Guest analysis by Harvey Schweitzer, Esq.
Mr. Schweitzer is a lawyer whose practice in Washington D.C. and Maryland focuses on legal matters pertaining to children and the provision of services to children including foster care, child abuse and neglect, adoption,custody and mandatory reporting. He is the co-author of Foster Care Law: A Primer. Contact him at harvey@schweitzerlaw.net or go to www.schweitzerlaw.net.
I just have a question in regards to my own personal expierience. I was took into foster kare in 1985 & was legally adopted a few years later. I lived with my legal gaurdian through my whole childhood & up into my departure for the military. I never really was afforded a full oppurtunity to voice my xpressions throughout my life in the "cycle". Just recently my foster mother passed away(rest her soul) & now I have nothing to Go on. She never really accepted us as "her" children, just more as of her joB. I wanted 2 know what would a foster child have to rely on when Both his mothers' are Gone?

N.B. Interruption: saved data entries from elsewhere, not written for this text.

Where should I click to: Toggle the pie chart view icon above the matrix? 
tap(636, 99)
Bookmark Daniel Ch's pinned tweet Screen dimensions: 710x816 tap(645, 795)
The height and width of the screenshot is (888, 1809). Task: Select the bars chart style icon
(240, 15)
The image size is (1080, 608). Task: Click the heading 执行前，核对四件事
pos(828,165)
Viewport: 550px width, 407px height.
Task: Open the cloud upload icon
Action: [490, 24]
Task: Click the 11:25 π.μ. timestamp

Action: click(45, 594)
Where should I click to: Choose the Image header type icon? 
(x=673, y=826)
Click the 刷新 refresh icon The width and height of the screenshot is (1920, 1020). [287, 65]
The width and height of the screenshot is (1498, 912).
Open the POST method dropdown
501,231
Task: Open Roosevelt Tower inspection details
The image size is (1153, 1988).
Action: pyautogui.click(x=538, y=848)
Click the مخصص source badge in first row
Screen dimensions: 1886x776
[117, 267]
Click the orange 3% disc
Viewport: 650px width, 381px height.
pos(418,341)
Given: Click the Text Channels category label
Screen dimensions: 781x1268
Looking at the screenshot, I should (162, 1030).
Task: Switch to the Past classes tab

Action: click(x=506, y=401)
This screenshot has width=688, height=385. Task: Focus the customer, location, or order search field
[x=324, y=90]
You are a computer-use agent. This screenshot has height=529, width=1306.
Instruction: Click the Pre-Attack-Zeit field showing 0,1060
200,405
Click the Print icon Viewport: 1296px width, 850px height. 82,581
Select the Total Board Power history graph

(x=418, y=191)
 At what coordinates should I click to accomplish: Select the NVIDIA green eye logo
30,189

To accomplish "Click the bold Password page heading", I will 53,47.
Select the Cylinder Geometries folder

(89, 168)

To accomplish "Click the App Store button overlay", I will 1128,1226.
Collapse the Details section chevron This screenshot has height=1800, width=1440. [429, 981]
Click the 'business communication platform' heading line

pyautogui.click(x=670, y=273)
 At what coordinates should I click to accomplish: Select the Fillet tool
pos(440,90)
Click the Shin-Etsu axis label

ReplyDeleteMy wife and I have taken care of our 3.5-year old foster son for over 2 years. I believe our son is in a much safer and healthier environment than his biological parents can give him--to understate it.
ReplyDeleteTwo questions, if I may:
1) How would the county (who's in charge of the foster program in our state) develop and document clear and convincing evidence that a continued (biological) parental relationship would be detrimental to the best interests of the child? Would evidence of the bio mother's continued and pervasive drug abuse, and giving birth two two drug-addicted children, count? Would the bio father's history of violence to women, and intimidation to court officials, count? Would the bio sibling's ongoing history of school truancy count?
2) Judges in our county continue to grant requests by the bio parents' lawyers for "doctor consultations," presumably to bolster the bio parent's case. I understand the need for objectivity, for gathering as much relevant data and expert opinions as possible. But the latest doctor that the judge said could interview our son is just that--a medical doctor who doesn't even specialize in children's issues. He is not a psychologist or psychiatrist. And this doctor wanted 6 full hours to interview our son. My question--does the judge or the county have some responsibility to review this doctor's credentials? The court admitted that it didn't have time to do this. If the doctor's credentials are later to be found irrelevant, why put our son through this?
As a follow-on, does the judge of county have some responsibility to make sure our son is safe in the care of this doctor? As foster parents, we feel that we have very limited rights--but don't we have the right to protect this child? We have no idea who this doctor is, and I don't think the county does either.
Thanks for any insights or guidance.